_EXCERPT TO READ_.
┄┄┄┄┄┄┄┄┄┄┄┄┄┄┄┄┄┄┄┄
Fighting the Feeling of Failing

It’s been a few weeks now since my incredibly brave and strong sister, Mollie, published her blog, Peace in Perseverance. Her story is one of hurt, pain, grief, abuse, strength, perseverance, and most of all, faith. There are not words to describe how far God in His good grace has carried her and continues to do so.  

I’ve waited a while to write about this because I wasn’t sure it was needed. Well, today it is. I have to let this out…I feel like I failed her. I am her big sister, one who is supposed to guide, guard, and protect her. I spent 30 years of my life being so consumed by myself that I didn’t see the hurting, sweet soul next to me, the one I shared a bedroom with, my best friend. I feel like I failed to save her from a world of mistrust, pain, violation, and overwhelming fear and sadness. I let you down too many times to count, Mollie. I’m so so very sorry. 

If I could give anything to go back and have a redo, I would without hesitation, in a heartbeat. But I can’t. I wish I could go back now and see the signs of abuse that I’ve learned about. I wish I could go back and look outside of myself and be the opposite of the selfish girl I used to be. I don’t know how I would’ve stopped it but by God, I would try. 

Even now, today, I feel hopeless to help, unable to take away the lingering fear and pain she goes through on a daily basis. Living in Florida while she’s in Michigan makes this whole mess worse. When she has a bad day, I can’t just hug her. When she needs a pick-me-up, I can’t hand over her little Nuglet to play with. Most often I feel useless and helpless to fix this or make it less painful.
┄┄┄┄┄┄┄┄┄┄┄┄┄┄┄┄┄┄┄┄
_MATERIAL PROVIDED_.
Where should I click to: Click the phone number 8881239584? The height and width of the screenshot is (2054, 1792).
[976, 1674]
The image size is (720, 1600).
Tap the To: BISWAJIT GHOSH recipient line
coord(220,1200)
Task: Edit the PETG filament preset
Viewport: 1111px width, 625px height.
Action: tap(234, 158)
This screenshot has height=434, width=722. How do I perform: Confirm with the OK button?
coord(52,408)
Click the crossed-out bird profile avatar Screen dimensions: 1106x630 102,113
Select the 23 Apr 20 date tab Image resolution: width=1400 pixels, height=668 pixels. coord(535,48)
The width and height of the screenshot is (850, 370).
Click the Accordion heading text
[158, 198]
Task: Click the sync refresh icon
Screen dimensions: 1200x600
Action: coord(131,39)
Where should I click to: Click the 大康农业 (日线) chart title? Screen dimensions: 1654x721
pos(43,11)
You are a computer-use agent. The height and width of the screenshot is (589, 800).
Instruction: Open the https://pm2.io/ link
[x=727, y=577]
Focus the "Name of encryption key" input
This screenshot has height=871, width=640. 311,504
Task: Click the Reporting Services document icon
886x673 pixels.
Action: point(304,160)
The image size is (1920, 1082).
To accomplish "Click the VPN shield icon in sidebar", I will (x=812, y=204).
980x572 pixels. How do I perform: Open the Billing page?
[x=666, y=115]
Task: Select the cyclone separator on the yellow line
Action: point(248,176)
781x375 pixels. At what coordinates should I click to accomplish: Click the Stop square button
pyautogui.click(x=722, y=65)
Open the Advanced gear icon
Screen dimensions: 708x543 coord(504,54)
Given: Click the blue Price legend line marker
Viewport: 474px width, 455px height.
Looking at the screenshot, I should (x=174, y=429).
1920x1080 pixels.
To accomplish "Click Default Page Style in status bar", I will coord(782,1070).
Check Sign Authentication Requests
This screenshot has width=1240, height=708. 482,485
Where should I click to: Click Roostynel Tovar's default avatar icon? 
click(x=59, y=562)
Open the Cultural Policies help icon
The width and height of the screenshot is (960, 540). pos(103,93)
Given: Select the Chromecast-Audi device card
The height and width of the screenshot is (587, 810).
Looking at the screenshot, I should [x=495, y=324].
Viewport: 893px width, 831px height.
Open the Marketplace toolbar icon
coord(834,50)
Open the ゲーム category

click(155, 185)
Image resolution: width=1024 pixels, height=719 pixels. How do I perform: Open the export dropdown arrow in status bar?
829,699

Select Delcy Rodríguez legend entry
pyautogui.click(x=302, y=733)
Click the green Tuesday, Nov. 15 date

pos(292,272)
┄┄┄┄┄┄┄┄┄┄┄┄┄┄┄┄┄┄┄┄
_PARTS OF THE EXERCISE_.
**1)** How many lines in the rows contain the string "Task"? Case counts. Give only the number.
**2)** Continue the blog post about fighting the feeling of failing, starting after its last sentence.

_SOLVED PROBLEMS_.
**1)** 4

**2)**
Thankfully today, a good friend (thank you, B) reminded me that I need to give it over to God. Leave it in His hands. Be there for Mollie, love her, and most of all pray unceasingly for her. Our gracious Father can pick her up. He can calm her fear. He can lift her up. There are no better hands to hold her tightly and carry her through the rest of her life. There is no better Comforter or Savior than God Himself.

What is it that God wants me to do for Mollie? Pray. Pray continually, without ceasing that she can turn to Him and hold fast to Him. Humbly I ask any of you who happen to read this or my sister’s blog to pray for her. Give her strength through your petitions to our good and gracious God. He promises that those who ask, seek, and knock will find Him.

Dear Father,
Forgive me for not being there for my sister when she was younger. Forgive me for being so self-centered that I couldn’t see her hurting and needing a protector and shield. Give her strength, peace, and faith beyond measure to face her daily demons. Heal her pain. Guide her and keep her close to You knowing that You alone can give her all she needs. Help her to find the life You’ve planned for her, health, happiness, and opportunities to serve You. Help her to know that I always here for her however it is in my power to help and love her.
In Jesus’ name, Amen.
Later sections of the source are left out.